A recent change as of yesterday (approx. 15 hours ago) - an internal flag (sent to the team privately) was flipped in relation to humanoid friction changes.
This particular flag is causing issues in games with humanoid movement - as an example, a game called Islands - our NPCs are not moving at all anymore. I’ve also asked around and it’s happening in other games such as Bedwars with the NPCs as well.
Can you update your Rojo version to latest and try again, the release 3 days ago should be compatible with the Scale dependent stuff we’re releasing: Releases · rojo-rbx/rojo · GitHub
There was unfortunately a long draught of Rojo releases which caused this and will be causing some further friction before developers update to this latest release.

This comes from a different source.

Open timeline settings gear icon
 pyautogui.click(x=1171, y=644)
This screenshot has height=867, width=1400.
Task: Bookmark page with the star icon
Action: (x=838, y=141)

Details for posterity: The old rojo version doesn’t know anything about scale, so since scale is a float, it assumes a default of zero for the scale of old models in the case where you mix both new and old input rbxm files in the Rojo build. As you can imagine, various pieces of code we’re releasing now that depend on Scale don’t play nicely with that zero scale. The updated version correctly applies a default scale of 1.
Apologies for the late response, had to check if Uplift had a up-to-date version (which they do) - since mainline Rojo still lacks support for Font - doing this it does appear to have fixed the issues; however. So I appreciate your help.
Yeah totally understandable - really appreciate the explanation about it. Makes a lot of sense.
I don’t think there was any real announcement or mention of humanoid friction changes or it relying on the new scaling feature, I think if this was mentioned it could have help a lot more in future as well to make it easier to pin this issue down w/out resorting to fflag hunting.
For future reference don’t worry about tracking things down to the flag change before posting, that’s our job! Certainly appreciated when you do, but don’t feel obliged to hold back the bug report until you’ve investigated so deeply, you can just add that information once you have it or close the bug report if it turns out to be your own code’s fault.
If you see something break and think it’s probably our fault it’s actually better for us if you fire off a bug report as soon as possible: The engineer who flipped the flag will be on the lookout for such bug reports. They’ll likely immediately be able to recognize that your problem is related and advise (if intentional change) or revert the flag (if unintentional).